"Le nombre de victimes a doublé depuis 2014, c'est extrêmement inquiétant", alerte sur le plateau de Géopolitis Pascal Rapillard, responsable des relations extérieures du Centre international de déminage humanitaire à Genève (GICHD). A la veille de la journée internationale contre les mines antipersonnel du 4 avril, l'expert pointe un "retour en arrière" et une "contamination nouvelle": "Cela est dû à tous ces conflits nouveaux et liés à ces groupes armés comme Daech en Syrie et en Irak, mais aussi les conflits en Ukraine et au Yémen."
Un coût de fabrication dérisoire
Qu'elles soient de fabrication industrielle ou bricolées de manière artisanale, les mines antipersonnel ont un coût de production très bas, qui varie de 3 à 30 francs l'unité. Cela explique qu'elles sont une arme privilégiée des factions armées non étatiques, milices prorusses en Ukraine, Daech en Syrie et en Irak, ou groupes djihadistes au Sahel, au Nigeria, en Afghanistan et guérilla en Colombie.
Poignée de porte ou jouets pour enfants, ces armes sont faites pour tuer.

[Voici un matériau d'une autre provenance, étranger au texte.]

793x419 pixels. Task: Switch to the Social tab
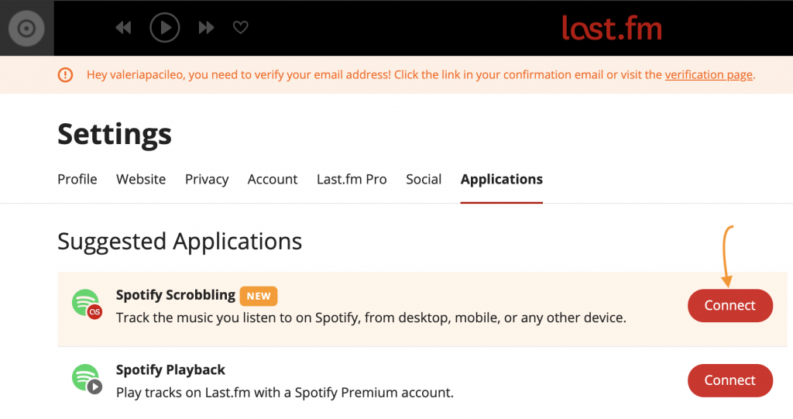pyautogui.click(x=424, y=179)
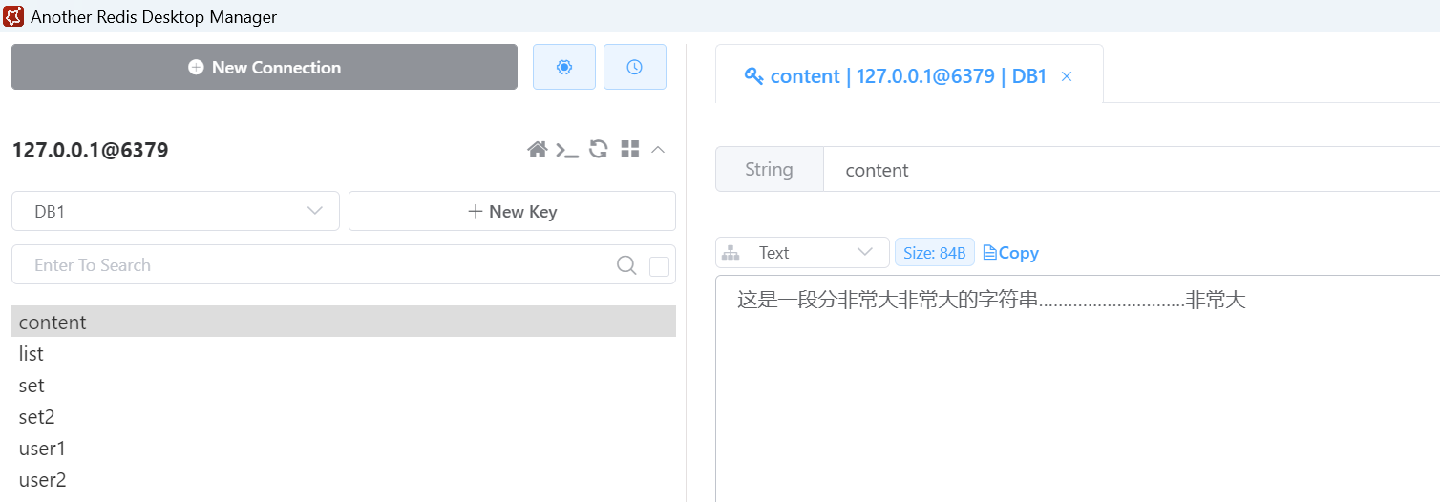Open the settings gear icon
This screenshot has width=1440, height=502.
click(563, 67)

"Ces engins explosifs improvisés se représentent sous la forme d'une poignée de porte, d'une tasse ou de jouets pour enfants", souligne à Géopolitis Fanny Mraz, cheffe de mission pour Handicap International en Irak. Une "nouvelle menace", dit-elle, plus meurtrière: "Ces armes sont faites pour tuer, alors que des mines plus conventionnelles, elles, vont blesser ou rendre une personne handicapée."
Ces armes aveugles ont ceci de barbare qu'elles touchent en majorité des civils innocents (78%), dont 38% sont des enfants, selon les chiffres du dernier rapport de l'Observatoire des mines. Enfouies sous terre ou disséminées dans les champs, les mines antipersonnel peuvent exploser des années voire des décennies après la fin d’un conflit. Le bilan humain est particulièrement élevé en Afghanistan, en Libye, au Yémen, en Syrie et en Ukraine. Ces cinq pays totalisent à eux seuls près de 80% de toutes les victimes.
Le gouffre du déminage
Si une poignée de francs suffit à la fabrication d'une mine, le désamorçage d'un seul engin nécessite en revanche des investissements beaucoup plus importants: de 300 à 1000 francs.

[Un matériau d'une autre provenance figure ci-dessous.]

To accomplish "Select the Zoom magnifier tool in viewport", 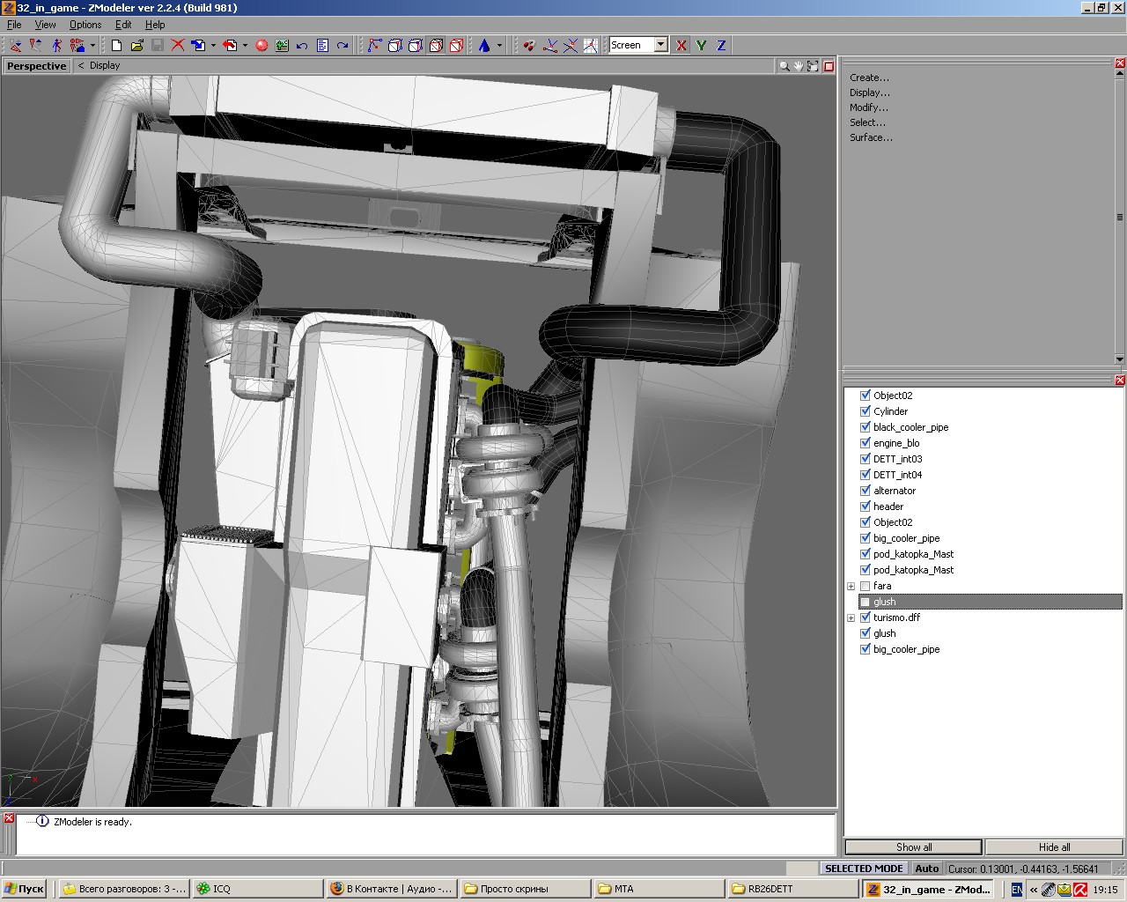I will [x=784, y=66].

Sur les terrains minés, les opérations se font essentiellement à la main, notamment en milieu urbain. Des engins robotisés - comme les tanks démineurs de la fondation suisse Digger - permettent eux de couvrir des surfaces de champs conséquentes en peu de temps. Des chiens et même des rats complètent à leur tour ces dispositifs. Des dispositifs onéreux: un tank démineur coûte jusqu'à un demi-million de francs.

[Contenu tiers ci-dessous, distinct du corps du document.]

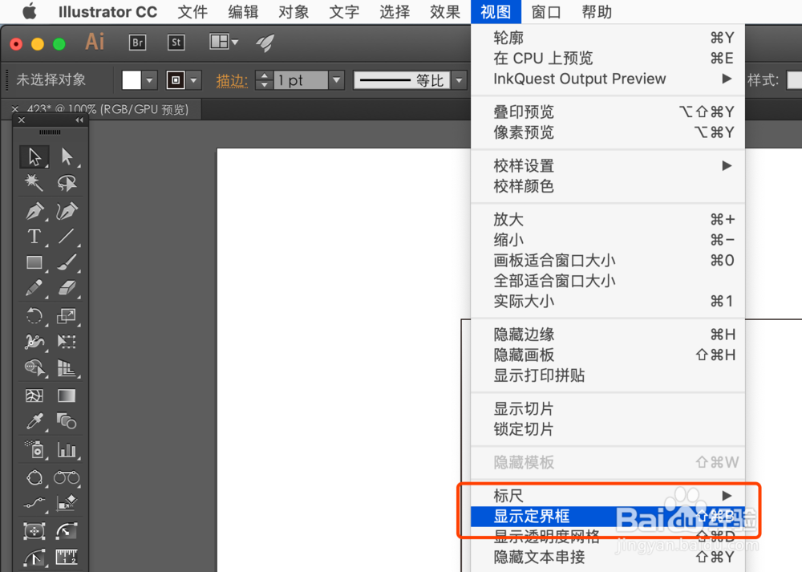Select the Selection tool

pos(34,156)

Le déminage complet d'un territoire prend des années, voire plusieurs décennies de travail. Les budgets consacrés à cet effort eux ne cessent de reculer depuis 5 ans.
Mélanie Ohayon, Marcel Mione
La Convention d'Ottawa
Alertés par les organisations humanitaires et l'opinion publique, les Etats ont été amenés à s’engager dans la Convention d'Ottawa, entrée en vigueur en 1999. Celle-ci interdit l'emploi, la production, l'acquisition, le stockage et le transfert des mines antipersonnel.
Les signataires - 162 Etats à ce jour - s'obligent à nettoyer les zones contaminées dans un délai de 10 ans. Un trentaine d'Etats récalcitrants restent à convaincre. Parmi eux, les Etats-Unis, la Chine, la Russie, l'Arabie saoudite ou Israël.